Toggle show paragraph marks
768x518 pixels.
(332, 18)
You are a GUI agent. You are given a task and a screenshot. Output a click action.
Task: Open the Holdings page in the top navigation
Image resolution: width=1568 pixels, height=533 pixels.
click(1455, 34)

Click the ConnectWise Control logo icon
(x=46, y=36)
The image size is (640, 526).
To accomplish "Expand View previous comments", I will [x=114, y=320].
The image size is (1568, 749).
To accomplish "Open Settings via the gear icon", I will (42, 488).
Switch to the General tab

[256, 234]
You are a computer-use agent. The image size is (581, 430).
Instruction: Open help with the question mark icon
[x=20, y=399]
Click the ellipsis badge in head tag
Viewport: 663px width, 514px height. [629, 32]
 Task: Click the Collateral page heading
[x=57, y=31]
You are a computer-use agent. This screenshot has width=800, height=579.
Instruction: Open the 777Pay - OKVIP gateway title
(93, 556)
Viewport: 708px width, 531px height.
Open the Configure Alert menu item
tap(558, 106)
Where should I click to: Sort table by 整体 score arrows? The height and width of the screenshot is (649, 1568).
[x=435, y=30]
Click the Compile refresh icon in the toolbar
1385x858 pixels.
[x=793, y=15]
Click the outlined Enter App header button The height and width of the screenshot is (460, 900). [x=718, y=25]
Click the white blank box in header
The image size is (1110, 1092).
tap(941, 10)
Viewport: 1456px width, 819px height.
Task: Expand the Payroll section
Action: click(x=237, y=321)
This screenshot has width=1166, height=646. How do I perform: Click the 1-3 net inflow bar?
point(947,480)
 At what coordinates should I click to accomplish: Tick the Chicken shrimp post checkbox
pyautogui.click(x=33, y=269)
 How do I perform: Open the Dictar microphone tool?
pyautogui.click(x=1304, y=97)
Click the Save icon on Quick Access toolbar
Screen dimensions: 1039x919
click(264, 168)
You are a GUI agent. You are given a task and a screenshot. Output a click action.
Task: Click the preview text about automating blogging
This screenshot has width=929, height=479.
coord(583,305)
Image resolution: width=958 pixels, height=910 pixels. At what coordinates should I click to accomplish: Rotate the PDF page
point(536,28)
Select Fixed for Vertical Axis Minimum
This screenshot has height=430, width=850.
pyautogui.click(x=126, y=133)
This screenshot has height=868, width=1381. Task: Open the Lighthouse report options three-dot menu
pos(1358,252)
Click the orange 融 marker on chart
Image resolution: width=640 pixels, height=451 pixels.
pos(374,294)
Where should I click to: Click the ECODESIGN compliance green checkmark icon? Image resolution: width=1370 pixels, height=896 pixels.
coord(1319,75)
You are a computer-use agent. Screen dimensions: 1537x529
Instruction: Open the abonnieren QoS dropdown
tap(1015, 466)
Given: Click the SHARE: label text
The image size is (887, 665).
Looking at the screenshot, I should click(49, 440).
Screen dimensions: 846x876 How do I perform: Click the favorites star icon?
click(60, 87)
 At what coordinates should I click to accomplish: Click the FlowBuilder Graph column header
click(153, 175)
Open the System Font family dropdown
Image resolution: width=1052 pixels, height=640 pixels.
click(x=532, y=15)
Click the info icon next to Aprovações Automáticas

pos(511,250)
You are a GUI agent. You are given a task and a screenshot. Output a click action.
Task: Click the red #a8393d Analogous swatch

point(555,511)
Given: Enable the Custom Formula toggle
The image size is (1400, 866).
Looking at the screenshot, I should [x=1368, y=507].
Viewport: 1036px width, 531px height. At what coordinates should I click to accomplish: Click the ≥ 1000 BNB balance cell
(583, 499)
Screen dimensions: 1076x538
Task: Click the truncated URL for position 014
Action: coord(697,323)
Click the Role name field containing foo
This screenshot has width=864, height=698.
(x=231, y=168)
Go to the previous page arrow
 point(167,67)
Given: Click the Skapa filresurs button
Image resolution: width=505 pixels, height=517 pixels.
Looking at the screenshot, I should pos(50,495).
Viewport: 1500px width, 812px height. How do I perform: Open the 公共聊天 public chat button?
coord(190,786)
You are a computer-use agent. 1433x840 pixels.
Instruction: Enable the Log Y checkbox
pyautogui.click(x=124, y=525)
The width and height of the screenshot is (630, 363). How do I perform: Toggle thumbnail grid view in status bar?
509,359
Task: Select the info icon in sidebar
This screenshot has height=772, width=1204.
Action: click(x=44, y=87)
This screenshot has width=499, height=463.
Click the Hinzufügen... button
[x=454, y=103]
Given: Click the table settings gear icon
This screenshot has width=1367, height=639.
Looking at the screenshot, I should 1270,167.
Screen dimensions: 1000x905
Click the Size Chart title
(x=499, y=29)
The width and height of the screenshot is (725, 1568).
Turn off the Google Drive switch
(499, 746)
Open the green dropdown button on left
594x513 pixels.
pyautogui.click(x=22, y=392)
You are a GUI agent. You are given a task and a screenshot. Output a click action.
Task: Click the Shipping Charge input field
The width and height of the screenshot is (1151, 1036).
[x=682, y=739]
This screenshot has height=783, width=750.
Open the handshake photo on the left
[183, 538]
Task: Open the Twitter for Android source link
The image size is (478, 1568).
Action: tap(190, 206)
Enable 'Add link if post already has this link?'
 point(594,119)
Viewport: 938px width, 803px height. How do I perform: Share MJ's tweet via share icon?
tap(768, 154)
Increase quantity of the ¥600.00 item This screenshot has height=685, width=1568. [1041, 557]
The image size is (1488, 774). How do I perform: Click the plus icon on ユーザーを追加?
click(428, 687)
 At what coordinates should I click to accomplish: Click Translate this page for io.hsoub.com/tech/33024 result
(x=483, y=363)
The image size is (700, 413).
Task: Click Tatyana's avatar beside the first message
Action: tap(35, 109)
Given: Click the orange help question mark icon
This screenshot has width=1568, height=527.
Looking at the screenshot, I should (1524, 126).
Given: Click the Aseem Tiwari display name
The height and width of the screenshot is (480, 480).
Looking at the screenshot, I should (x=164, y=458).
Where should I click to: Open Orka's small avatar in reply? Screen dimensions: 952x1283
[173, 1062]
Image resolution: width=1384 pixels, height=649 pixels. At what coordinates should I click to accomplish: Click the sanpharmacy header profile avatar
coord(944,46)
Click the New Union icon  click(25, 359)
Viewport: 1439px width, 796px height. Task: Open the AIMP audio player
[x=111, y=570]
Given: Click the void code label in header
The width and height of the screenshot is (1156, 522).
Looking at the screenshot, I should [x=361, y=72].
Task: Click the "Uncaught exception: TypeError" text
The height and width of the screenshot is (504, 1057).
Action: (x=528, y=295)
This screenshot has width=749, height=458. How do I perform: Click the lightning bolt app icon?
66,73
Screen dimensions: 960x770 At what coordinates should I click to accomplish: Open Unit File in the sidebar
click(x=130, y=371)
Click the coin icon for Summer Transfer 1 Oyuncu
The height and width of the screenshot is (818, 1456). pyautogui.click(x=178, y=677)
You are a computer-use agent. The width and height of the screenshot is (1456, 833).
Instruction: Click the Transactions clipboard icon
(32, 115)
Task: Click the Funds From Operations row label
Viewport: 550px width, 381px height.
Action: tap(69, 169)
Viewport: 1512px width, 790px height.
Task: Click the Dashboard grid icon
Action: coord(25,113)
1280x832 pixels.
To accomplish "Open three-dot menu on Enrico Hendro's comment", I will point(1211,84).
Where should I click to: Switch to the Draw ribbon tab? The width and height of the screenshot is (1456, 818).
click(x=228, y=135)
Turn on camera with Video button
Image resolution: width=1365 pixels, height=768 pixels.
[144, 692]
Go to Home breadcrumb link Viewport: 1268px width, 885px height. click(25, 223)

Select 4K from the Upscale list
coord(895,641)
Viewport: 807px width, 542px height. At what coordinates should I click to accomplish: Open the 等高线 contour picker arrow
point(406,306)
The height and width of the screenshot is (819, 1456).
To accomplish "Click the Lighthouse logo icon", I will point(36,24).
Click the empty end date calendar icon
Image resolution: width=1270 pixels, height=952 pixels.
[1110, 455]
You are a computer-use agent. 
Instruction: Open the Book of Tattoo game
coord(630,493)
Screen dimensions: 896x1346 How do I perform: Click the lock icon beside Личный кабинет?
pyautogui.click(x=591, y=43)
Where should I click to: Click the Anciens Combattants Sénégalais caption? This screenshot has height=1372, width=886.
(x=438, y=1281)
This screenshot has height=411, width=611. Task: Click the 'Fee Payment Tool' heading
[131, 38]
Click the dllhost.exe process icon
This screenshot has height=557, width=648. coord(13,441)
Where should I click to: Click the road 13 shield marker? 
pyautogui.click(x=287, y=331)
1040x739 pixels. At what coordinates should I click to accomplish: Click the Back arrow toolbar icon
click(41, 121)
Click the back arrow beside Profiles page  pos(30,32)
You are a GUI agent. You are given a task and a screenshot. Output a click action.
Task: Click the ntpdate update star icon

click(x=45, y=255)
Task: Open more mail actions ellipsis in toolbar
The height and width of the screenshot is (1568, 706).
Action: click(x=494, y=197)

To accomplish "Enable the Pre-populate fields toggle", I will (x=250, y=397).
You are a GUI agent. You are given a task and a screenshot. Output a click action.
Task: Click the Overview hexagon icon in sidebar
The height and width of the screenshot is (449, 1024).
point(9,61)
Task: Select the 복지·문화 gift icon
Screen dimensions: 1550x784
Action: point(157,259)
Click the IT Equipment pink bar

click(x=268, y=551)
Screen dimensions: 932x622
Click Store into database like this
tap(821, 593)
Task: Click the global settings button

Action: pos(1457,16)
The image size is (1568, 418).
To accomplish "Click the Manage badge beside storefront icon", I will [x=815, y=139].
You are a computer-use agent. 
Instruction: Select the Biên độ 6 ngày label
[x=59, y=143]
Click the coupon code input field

*What the task requires*:
Please express the items above, from their first line through the line containing "[x=57, y=31]", as a JSON list of strings with one string per line and blank lines left out.

*Task output*:
[
  "Toggle show paragraph marks",
  "768x518 pixels.",
  "(332, 18)",
  "You are a GUI agent. You are given a task and a screenshot. Output a click action.",
  "Task: Open the Holdings page in the top navigation",
  "Image resolution: width=1568 pixels, height=533 pixels.",
  "click(1455, 34)",
  "Click the ConnectWise Control logo icon",
  "(x=46, y=36)",
  "The image size is (640, 526).",
  "To accomplish \"Expand View previous comments\", I will [x=114, y=320].",
  "The image size is (1568, 749).",
  "To accomplish \"Open Settings via the gear icon\", I will (42, 488).",
  "Switch to the General tab",
  "[256, 234]",
  "You are a computer-use agent. The image size is (581, 430).",
  "Instruction: Open help with the question mark icon",
  "[x=20, y=399]",
  "Click the ellipsis badge in head tag",
  "Viewport: 663px width, 514px height. [629, 32]",
  " Task: Click the Collateral page heading",
  "[x=57, y=31]"
]